Some of the most iconic photographs paint a picture of conflict and despair but let us not forget that some also display beauty. Irving Penn is one of those photographers that chose to create beautiful imagery during the long span of his career.
*Irving Penn* (1907-2009) was a master attuned to the beauty of the world. Aside from making some of the most beautiful images of inanimate objects like a seemingly banal pair of burnt cigarettes and an assorted collection of spices and food that looked quite the majestic pieces of art they are on monochrome film, Penn also crafted elegant fashion spreads on some of the world’s most famous fashion magazines.
Such is the story of “Woman in Palace” wherein Irving Penn shot his wife, model Lisa Fonssagrives starkly looking at the camera with a blank but powerful expression. Fashion photographs during the time of a booming fashion industry were mostly used to show pretty products on equally pretty models. Penn created “Woman in Palace” not with a product on mind but with the idea of showcasing beauty and taste.

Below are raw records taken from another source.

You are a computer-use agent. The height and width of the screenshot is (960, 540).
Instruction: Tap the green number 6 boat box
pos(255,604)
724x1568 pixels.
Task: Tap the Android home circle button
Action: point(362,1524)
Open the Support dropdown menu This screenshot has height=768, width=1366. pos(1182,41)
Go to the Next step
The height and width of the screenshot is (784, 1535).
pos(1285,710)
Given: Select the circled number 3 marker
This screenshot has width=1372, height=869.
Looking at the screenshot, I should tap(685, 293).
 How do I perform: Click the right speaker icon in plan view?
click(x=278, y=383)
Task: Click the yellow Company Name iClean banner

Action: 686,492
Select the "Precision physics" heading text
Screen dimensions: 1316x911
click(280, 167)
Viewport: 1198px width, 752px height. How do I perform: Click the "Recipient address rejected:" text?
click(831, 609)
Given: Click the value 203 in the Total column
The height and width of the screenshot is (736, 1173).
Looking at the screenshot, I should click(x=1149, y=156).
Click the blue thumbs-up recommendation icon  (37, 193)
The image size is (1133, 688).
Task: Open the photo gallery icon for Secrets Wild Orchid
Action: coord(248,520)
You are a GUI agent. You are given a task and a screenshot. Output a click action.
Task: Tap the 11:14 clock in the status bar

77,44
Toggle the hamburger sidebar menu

Set in an authentic Moroccan palace in Marakech, Penn took the photograph in the manner that old-time photography masters – Penn chose to use monochrome film, and in great effect. The black and white photograph of the stunning Lisa Fonssagrives stood out with its simplicity. If other notable fashion photographers like Helmut Newton and Cecil Beaton favoured the glammed-out sets and props, Penn played it on the low key but still with evocative beauty that is still talked about even today.
Our intention with the Influential Photographs columns is not to glorify or demean the subject of the photo. Our intention with this column is to highlight the most influential analogue photographs of history. The photographs we feature are considered icons, for their composition, subject matter, or avant-garde artistic value.